October 17, 1998|By Tom Keyser | Tom Keyser,SUN STAFF

The owners and trainer of Testafly passed up the possibility of $140,000 in bonuses when they held their horse out of the final race of the Mid-Atlantic Thoroughbred Championships (MATCH).

They skipped the race, the Brandywine Handicap two weeks ago at Delaware Park, so they could have a fresh horse today. Their goal was the $200,000 Maryland Million Classic -- not only the $120,000 winner's share but also the prestige of winning one of the state's marquee races.

"That's been our goal all along," said J. D. Brown, one of the owners of the 4-year-old colt. "This race would go a long way in establishing the reputation of this horse and his trainer. Neither one has gotten the recognition he deserves."

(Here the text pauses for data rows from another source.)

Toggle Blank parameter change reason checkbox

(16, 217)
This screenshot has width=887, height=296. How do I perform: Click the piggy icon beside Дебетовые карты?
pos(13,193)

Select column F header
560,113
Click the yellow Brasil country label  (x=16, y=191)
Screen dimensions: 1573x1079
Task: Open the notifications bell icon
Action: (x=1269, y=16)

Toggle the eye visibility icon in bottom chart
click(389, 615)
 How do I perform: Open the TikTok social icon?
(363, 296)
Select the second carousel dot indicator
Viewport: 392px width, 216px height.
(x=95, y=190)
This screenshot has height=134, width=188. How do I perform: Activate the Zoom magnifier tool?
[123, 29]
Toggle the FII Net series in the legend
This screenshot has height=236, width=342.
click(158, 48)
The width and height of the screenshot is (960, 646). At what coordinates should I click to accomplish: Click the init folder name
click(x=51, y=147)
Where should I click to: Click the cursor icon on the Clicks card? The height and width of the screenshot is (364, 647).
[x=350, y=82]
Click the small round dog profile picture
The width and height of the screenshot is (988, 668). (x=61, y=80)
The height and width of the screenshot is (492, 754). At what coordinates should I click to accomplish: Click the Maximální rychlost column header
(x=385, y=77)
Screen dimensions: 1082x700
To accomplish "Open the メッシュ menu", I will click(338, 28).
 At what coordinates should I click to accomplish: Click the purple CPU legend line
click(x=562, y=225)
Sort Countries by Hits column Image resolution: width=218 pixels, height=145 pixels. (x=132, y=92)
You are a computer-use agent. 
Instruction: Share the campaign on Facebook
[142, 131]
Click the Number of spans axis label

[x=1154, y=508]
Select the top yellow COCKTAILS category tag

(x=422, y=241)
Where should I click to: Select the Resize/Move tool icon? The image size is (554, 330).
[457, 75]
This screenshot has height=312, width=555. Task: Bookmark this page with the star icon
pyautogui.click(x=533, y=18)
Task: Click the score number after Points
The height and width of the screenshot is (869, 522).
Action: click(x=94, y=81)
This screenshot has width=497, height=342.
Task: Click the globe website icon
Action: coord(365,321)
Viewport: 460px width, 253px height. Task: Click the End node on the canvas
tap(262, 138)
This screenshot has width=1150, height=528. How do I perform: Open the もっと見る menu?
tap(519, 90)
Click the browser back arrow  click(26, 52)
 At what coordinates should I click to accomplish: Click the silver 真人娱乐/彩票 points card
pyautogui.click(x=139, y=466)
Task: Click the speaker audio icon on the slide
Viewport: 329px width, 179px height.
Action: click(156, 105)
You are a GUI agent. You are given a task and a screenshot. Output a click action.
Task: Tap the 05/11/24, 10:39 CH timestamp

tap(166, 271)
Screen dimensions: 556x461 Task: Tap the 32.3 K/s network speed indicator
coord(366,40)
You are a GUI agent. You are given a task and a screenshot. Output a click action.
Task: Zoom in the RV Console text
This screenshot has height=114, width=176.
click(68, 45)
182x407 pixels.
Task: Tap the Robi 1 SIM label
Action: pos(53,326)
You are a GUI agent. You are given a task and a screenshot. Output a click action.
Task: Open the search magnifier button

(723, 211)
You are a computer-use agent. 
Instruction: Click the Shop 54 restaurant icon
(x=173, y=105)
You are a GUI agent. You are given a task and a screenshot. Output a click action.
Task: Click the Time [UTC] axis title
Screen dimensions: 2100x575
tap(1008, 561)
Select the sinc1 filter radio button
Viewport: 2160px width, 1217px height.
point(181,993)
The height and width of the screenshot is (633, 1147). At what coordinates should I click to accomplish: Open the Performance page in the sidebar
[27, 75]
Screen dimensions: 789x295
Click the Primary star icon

Dale Mills, 34, trains Testafly. A former trainer and rider of show horses, he has trained thoroughbreds since 1993. He transformed Testafly, a $14,500 claimer, into one of the state's top handicap horses. He is considering sending the horse to southern Florida this winter for the Grade I Donn Handicap at Gulfstream Park.

"Right now he looks like he's worth shipping anywhere," Mills said. "He's doing great. He's right on target. You give him four to six weeks off, that's when he runs his eyeballs out."

Testafly has been off five weeks after running second in the Polynesian Stakes at Colonial Downs. He was not at his best for that race, Mills said; he was tired from a battle two weeks earlier with Skip Away.

In the Philip H. Iselin Handicap at Monmouth Park, Testafly dueled with Skip Away early but then faded to third. Later, Testafly was disqualified to seventh for testing positive for clenbuterol, a drug that helps horses breathe. Mills denies administering the drug, and his owners have appealed the disqualification.

But Testafly had proved, by winning five of 11 races this year, that maturity and Mills' handling produced a first-rate horse. Today, in the featured race of 11 for horses sired by Maryland stallions, he faces a stellar cast of challengers from Maryland and out of state.

In JoAnne Hughes, trainer of Mary's Buckaroo, he also faces one of the country's hottest trainers. In a span of 10 days at Colonial Downs, Hughes won four races with the three horses she trains at Bowie: Reason's Romeo, Questa and Mary's Buckaroo.

The latter two race today. For Mary's Buckaroo, his allowance win at Colonial was his prep for the Classic. One year ago, after an extremely wide trip, Mary's Buckaroo lost the Classic by a neck to Algar, who returns to defend his crown.

NOTES: Two other horses who won Maryland Million races last year will defend their titles: Aberfoyle in the Sprint and Winsox in the Turf.

Three others who won last year will compete in different races: Maragold Princess, who won the Lassie, races in the Oaks; Proud Run, who won the Oaks, runs in the Ladies; and Warrenpeace, who won the Starter Handicap, competes in the Classic.

Deputed Testamony and Horatius lead state stallions in siring the most Maryland Million winners: eight. But Allen's Prospect is hot on their heels with seven.

Today, 12 offspring of Allen's Prospect start compared to six of Horatius and five of Deputed Testamony. Three of Deputed Testamony's offspring compete in the Classic: Testafly, Testing and Warrenpeace. Allen's Prospect also has three in the Classic: Prince Guistino, Waited and Herc's Prospect.

In addition to Allen's Prospect, Horatio and Deputed Testamony, eight other stallions are represented by at least five starters: Norquestor and Polish Numbers nine, Smarten seven, Waquoit six, and Carnivalay, Caveat, Proud Truth and Two Punch five.

Hal C. B. Clagett has bred the most Maryland Million winners: five. Phyllis and Bill Dixon's Mea Culpa Stables owns the most winners: five. Bill Boniface has trained the most winners: seven.

And Edgar Prado has ridden the most winners: 12. The nation's winningest jockey, Prado rode three Maryland Million winners last year as well as three the year before. Today, he rides in every race except the steeplechase.